An emerging treatment for prostate cancer is offering a gentler way for patients. It’s about reducing, even eliminating, what can be significant symptoms for men who have their prostate removed or radiated. Local doctors have spent a decade honing a less-invasive technique and it is welcome news for men who may avoid treatment due to potentially debilitating side effects.

Tony Romano says he’s living one of the best chapters of his life.

“I have three grandsons so spend a lot of time with them,” he said.

Time with family is even more precious after the retired English teacher’s 2021 prostate cancer diagnosis. 

“The PSA numbers kept going higher so when they got to about nine, I opted to have my prostate removed entirely,” he said. “But there were some complications so in the middle of the surgery they had to stop.”

The plot twist meant prolonged problems.

“I was having some problems, voiding which is a polite way of saying peeing,” he said.

But ultimately led him down a different treatment path.

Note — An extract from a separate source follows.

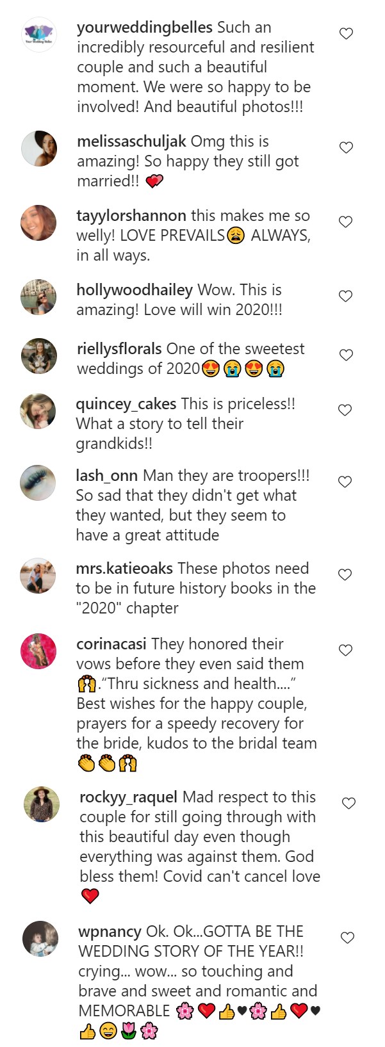Tap the heart on tayylorshannon's comment

[x=346, y=222]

“I didn’t know about focal therapy at that point,” he said.

Urologic oncologist Dr Sri Vourganti has been working on gentler prostate cancer techniques for a decade.

“We really believe there is a new, responsible way of doing it,” he said. “When you remove a prostate or irradiate it or anything that can impact cancer, it can really impact both your urinary quality of life and your sexual quality of life no matter how careful we are.”

What’s called “focal urology” aims to eliminate or greatly reduce the side effects. Advancements in imaging drive the science.

“We have MRIs. We have new pics we use and we have specialized biopsy techniques where it tracks our needle in real time,” Vourganti said.

Vourganti likens the approach to a lumpectomy for breast cancer patients. He showed us how it works in the Rush Hospital simulation lab.

Instead of removing the entire gland, probes target a single lesion and emit electricity to destroy only the cancerous cells in the prostate.

“We use very high voltage electricity to overwhelm the cell’s ability to maintain its cell wall. It pokes tiny little holes in the cell’s wall and it dies,” Vourganti said. “The best candidate has exactly one lesion and they have cancer that is not low risk and not high risk, but an intermediate risk and it’s just in that area.”

“It seemed too good to be true,” Romano said. “It was a single treatment. I’d go home with a catheter for about three or four days. There were no complications no side effects and I got my life back.”

In Romano case, a recent biopsy and bloodwork checked out. The 66-year-old got the all clear. A recent study noted an 89 percent rate of freedom from cancer six to nine months post treatment.

“Huge relief off my shoulders to be cancer free and not have any side effects,” Romano said.

If patients have a recurrence down the road, they can repeat the focal procedure.